What this is is three 20 minute Betacam camera reels (raw footage) of McLaren being interviewed for Rock Influence what is presumably a program firstly about fashion and secondly about music as it relates to and influences fashion trends, in late 1984. In the first of the tapes, he starts off talking about the birth of Parisian couture fashion, and how Christian Dior’s signature La Belle Époque-inspired silhouette ended up being adopted in the 1950s by American girls who “wanted to dance with James Dean.”



Throughout the hour-long interview, in which the interviewer gets to ask precious few questions—as anyone who ever met him can tell you, “conversations” with Malcolm McLaren were so decidedly one-sided that “monologue” would be a better term to use—the infamous trouble-maker who spun “cash from chaos” spends a lot of time talking about the Beatles and their influence on fashion and contrasting them, and what they stood for, with the Rolling Stones. He discusses clothes being marketed to post-war Britain’s youth for the first time beginning in the mid-1960s, gay fashion in London, Teddy Boys, the “Cinderella” women of Motown and Carnaby Street.
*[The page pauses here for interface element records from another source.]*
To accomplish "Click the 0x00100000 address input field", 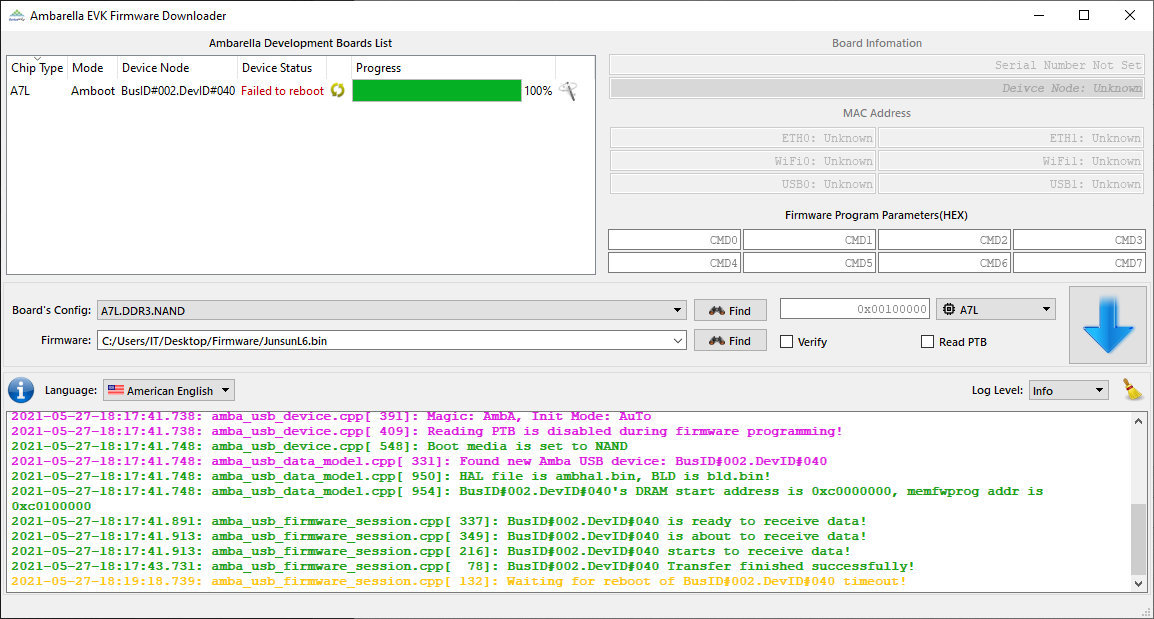I will pyautogui.click(x=855, y=310).
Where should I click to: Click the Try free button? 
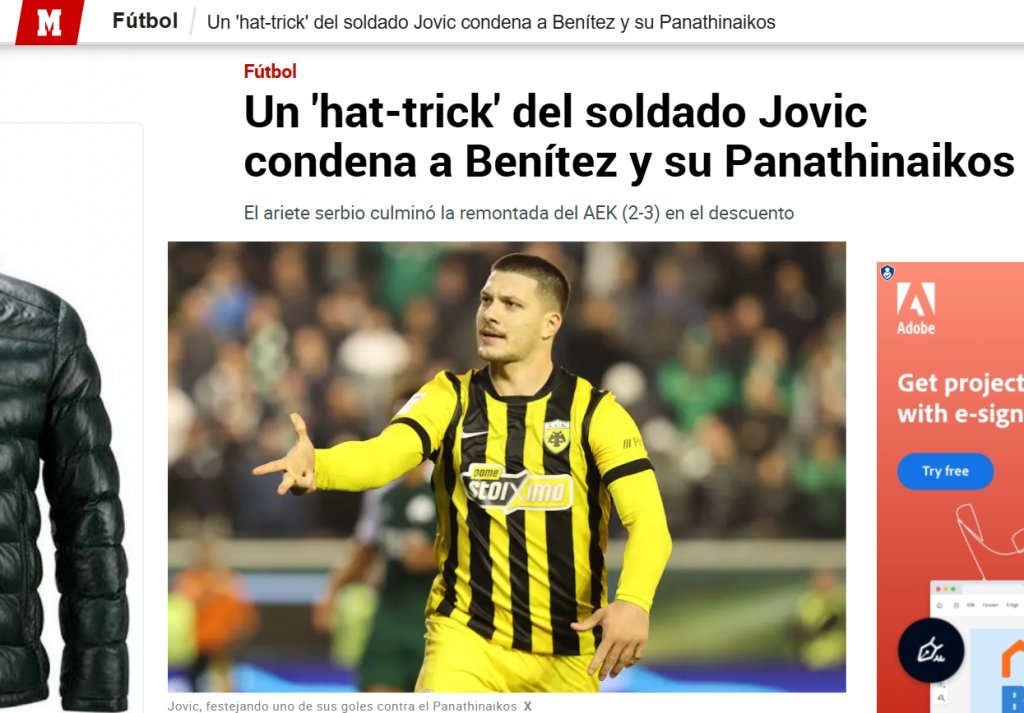coord(945,471)
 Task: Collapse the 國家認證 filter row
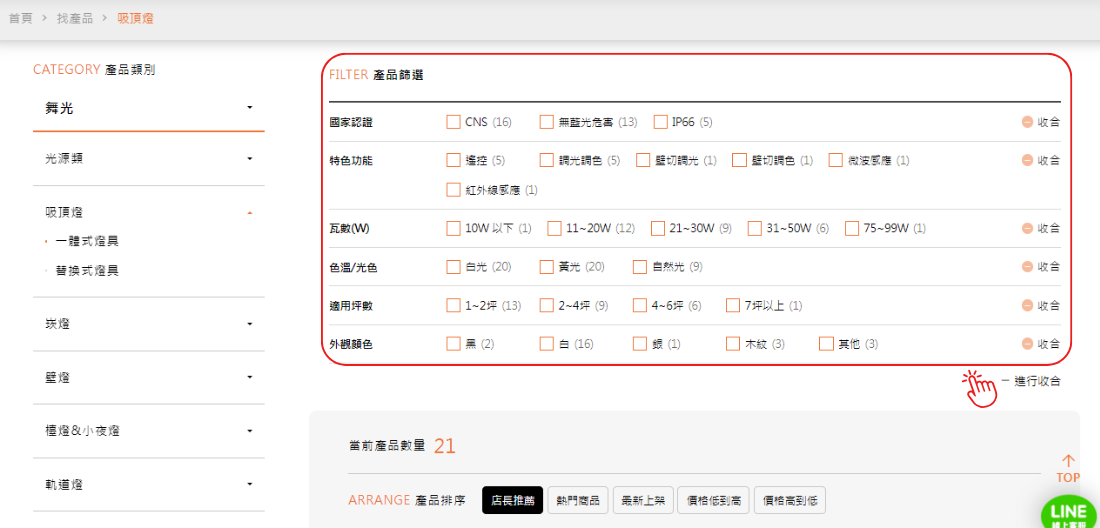click(x=1040, y=122)
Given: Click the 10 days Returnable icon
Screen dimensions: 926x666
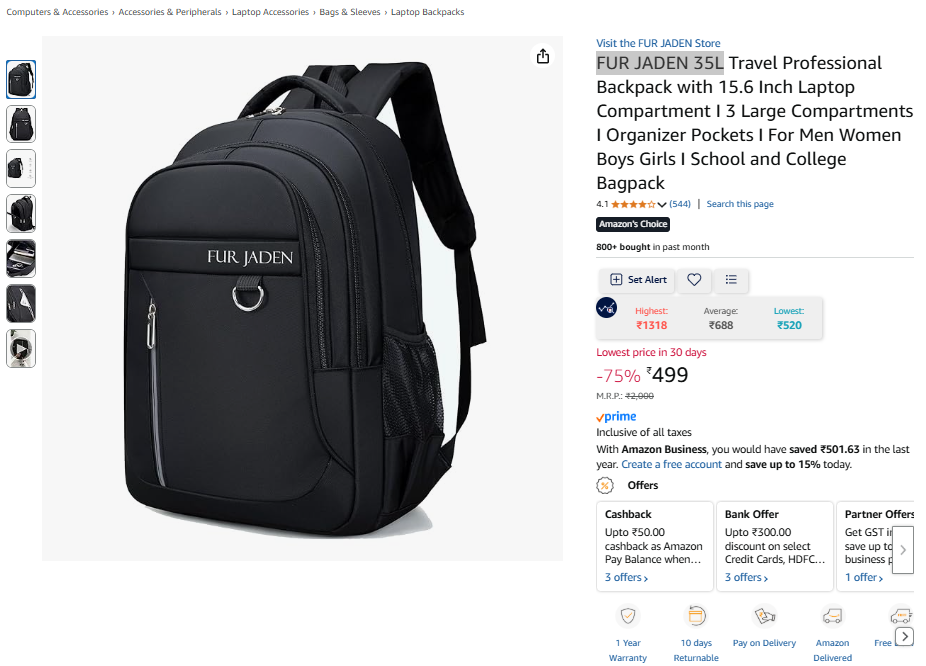Looking at the screenshot, I should (x=696, y=616).
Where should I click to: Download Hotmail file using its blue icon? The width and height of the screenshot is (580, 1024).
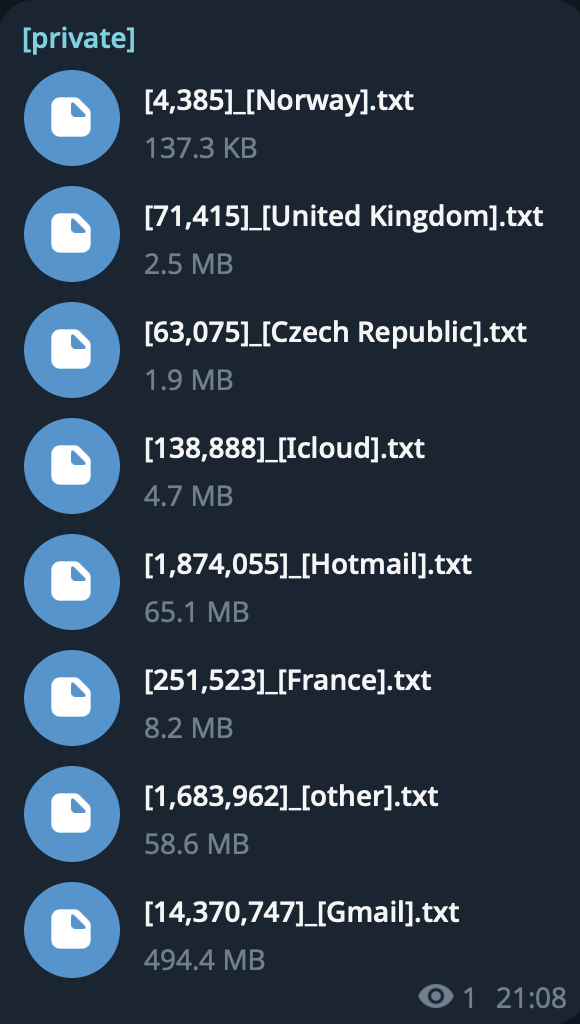pyautogui.click(x=72, y=582)
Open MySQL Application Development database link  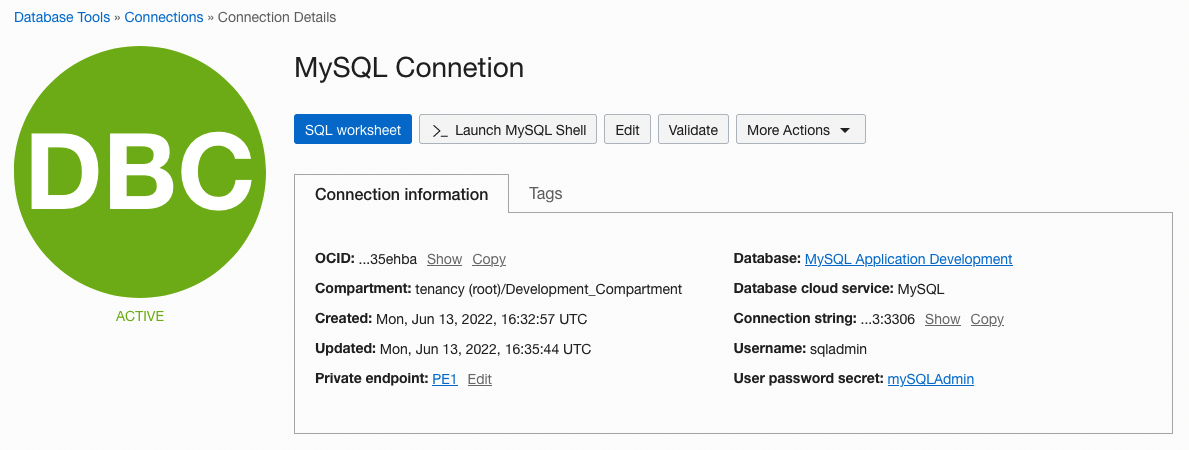(908, 259)
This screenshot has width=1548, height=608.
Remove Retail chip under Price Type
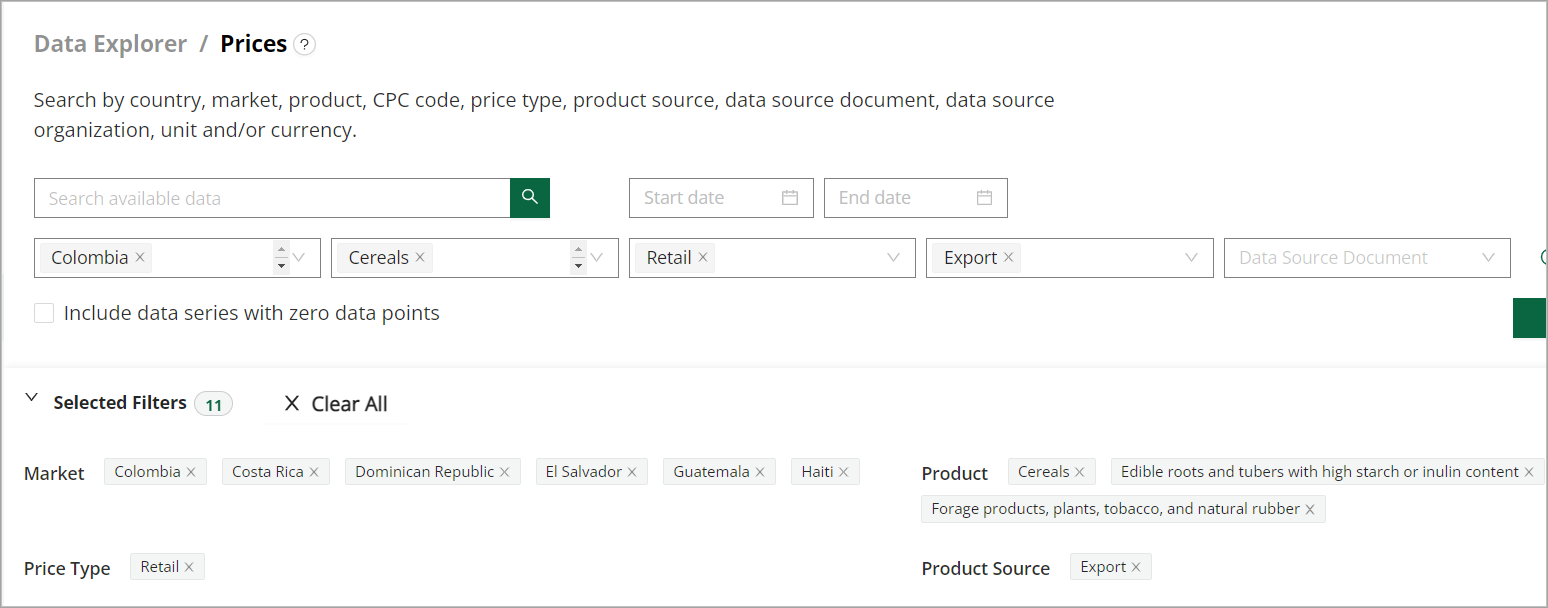coord(189,567)
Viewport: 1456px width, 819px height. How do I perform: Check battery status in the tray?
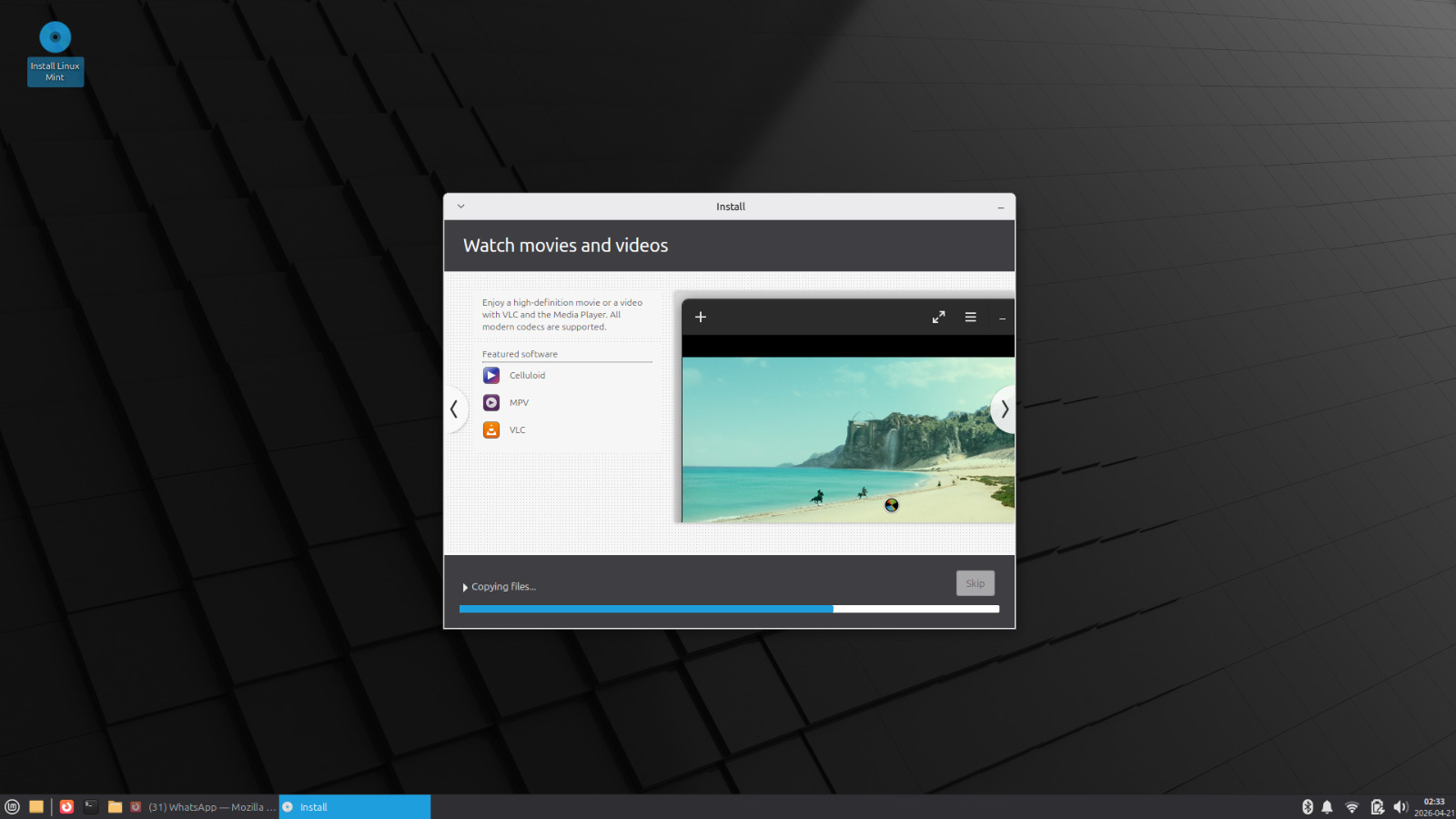pos(1377,807)
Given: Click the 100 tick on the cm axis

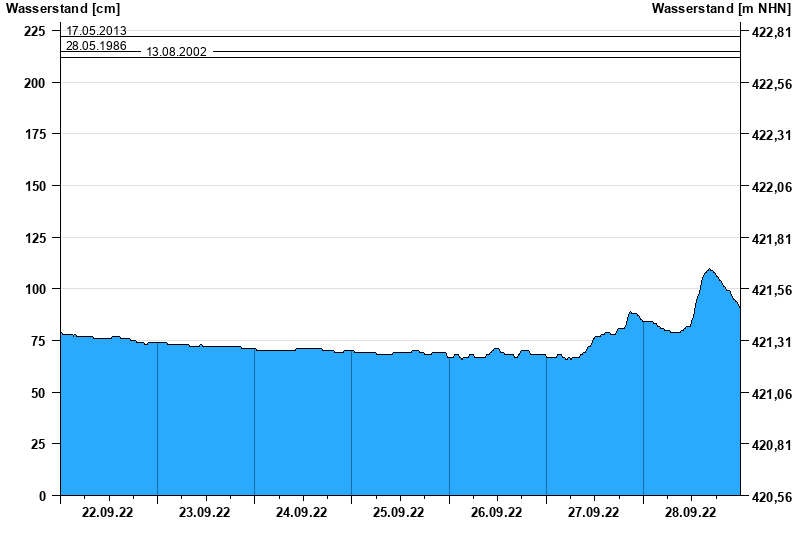Looking at the screenshot, I should coord(36,289).
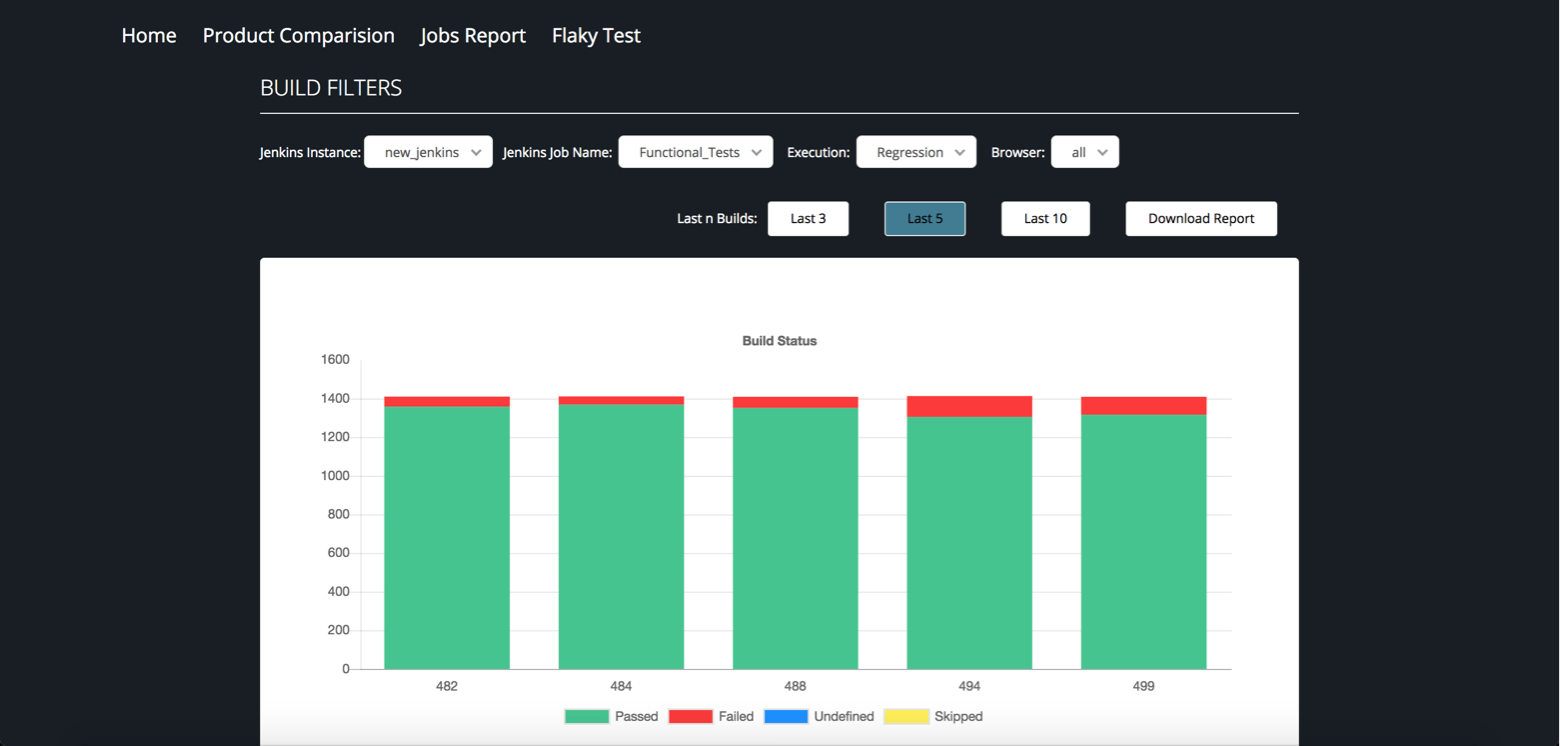Go to the Jobs Report page

472,35
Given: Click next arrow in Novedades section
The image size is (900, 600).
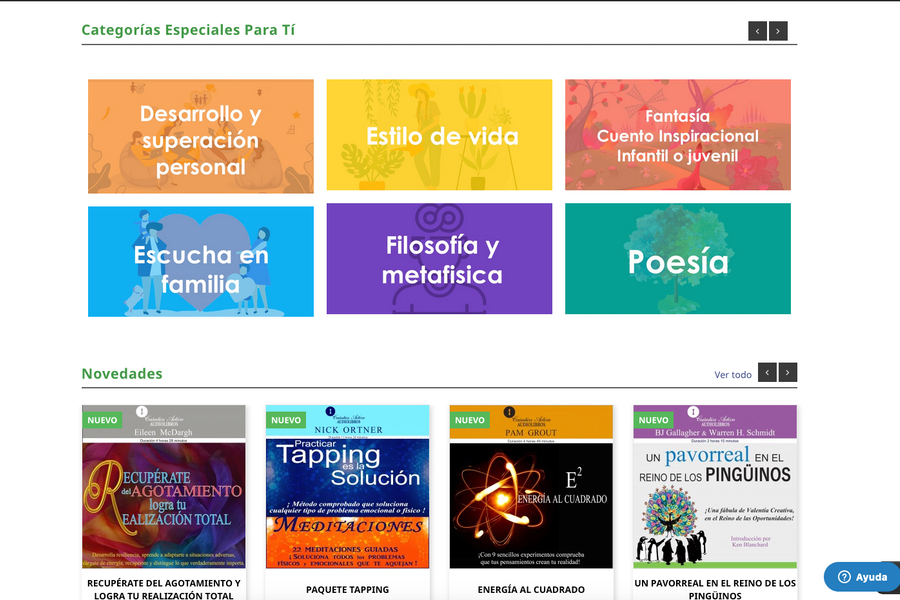Looking at the screenshot, I should (788, 372).
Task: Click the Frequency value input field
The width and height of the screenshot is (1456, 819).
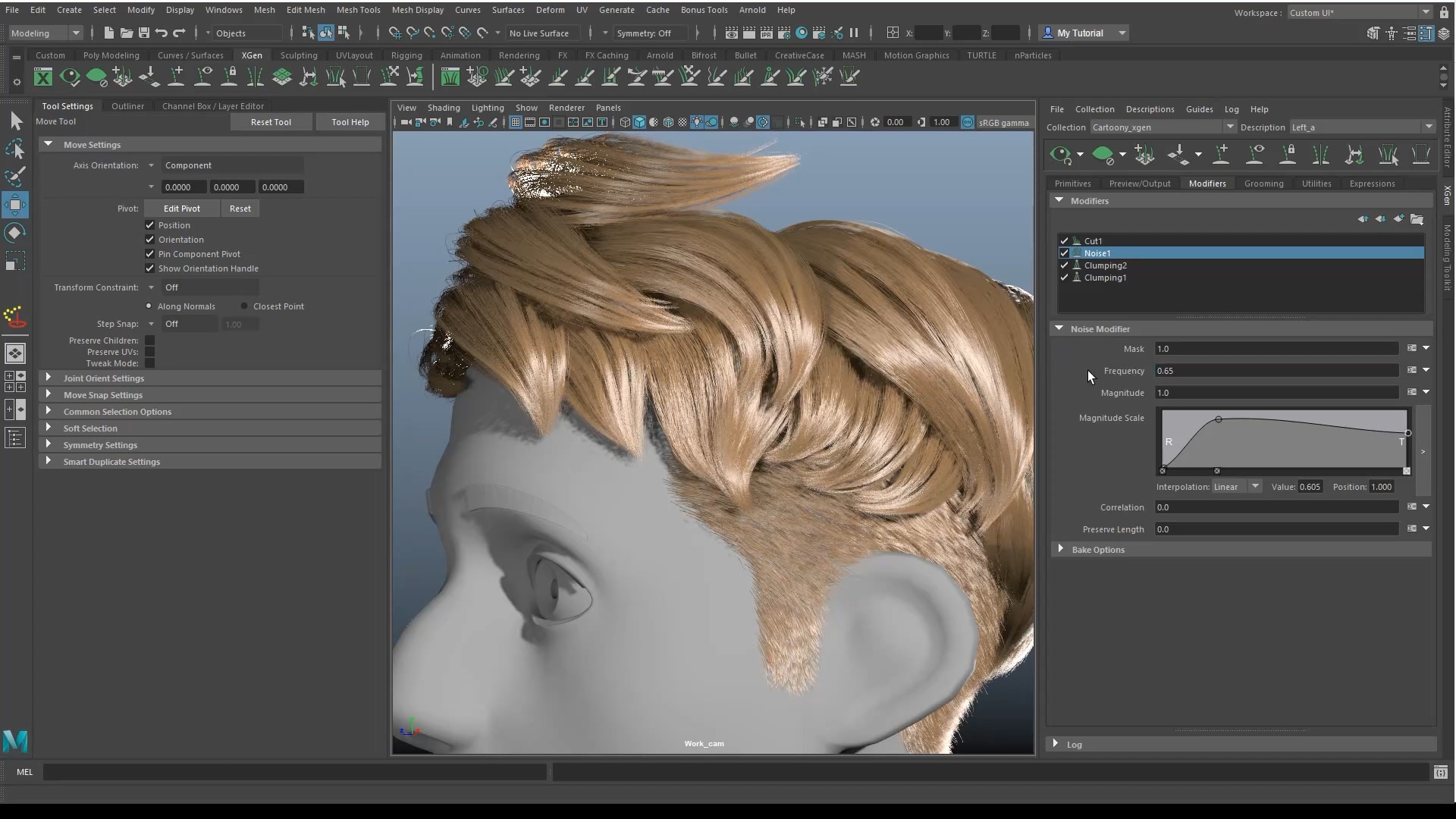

There's one particularly interesting section, I think it’s in part two, where he explains the sort of shops that were open on the King’s Road in London in the early 70s when he and Vivienne Westwood first opened their boutique (which had various names like Let It Rock, Too Fast To Live Too Young To Die, Seditioaries, SEX and World’s End). Basically it was stores catering to glam rock and glitter all around them, but what they were doing was simply buying up overstock on the togs of 1959 and reselling it for Teddy Boy and rockabilly revivalists. Consider that even a few years before this, there would have been NO “cool” or “fashionable” section of town, any town, even in a city like London, to begin with. That entire notion was just beginning to be expressed for the first time historically, but already, in one of the small handful of such stores in the capital city at the time, the marketing of nostalgia was starting to rear its head. Today there’s any number of “looks” one can choose in the supermarket of style… punk, hippie, Victorian, Edwardian, that fucking Jeremy Scott look that DAZED magazine always pushes, etc, but at that point and time, selling the clothes of 1959 to young folks was a fairly bold—almost counterintuitive—thing to do. Also, consider that selling 1959’s fab gear in 1972 would be comparable to selling the fashions of 2002 today, for a lil’ perspective.



Always remember that the distance from the doo-wop era to Sha Na Na aping it ironically at Woodstock was a mere decade. McLaren makes a pretty good case here—without intending to—that he and Westwood were among the very, very earliest pioneers of marketing “vintage” clothing. Because of the short distance from the beginnings of the modern fashion industry to the 1984 date of this interview, McLaren makes one great point after another that have retrospectively become even more true in the three decades since this was taped.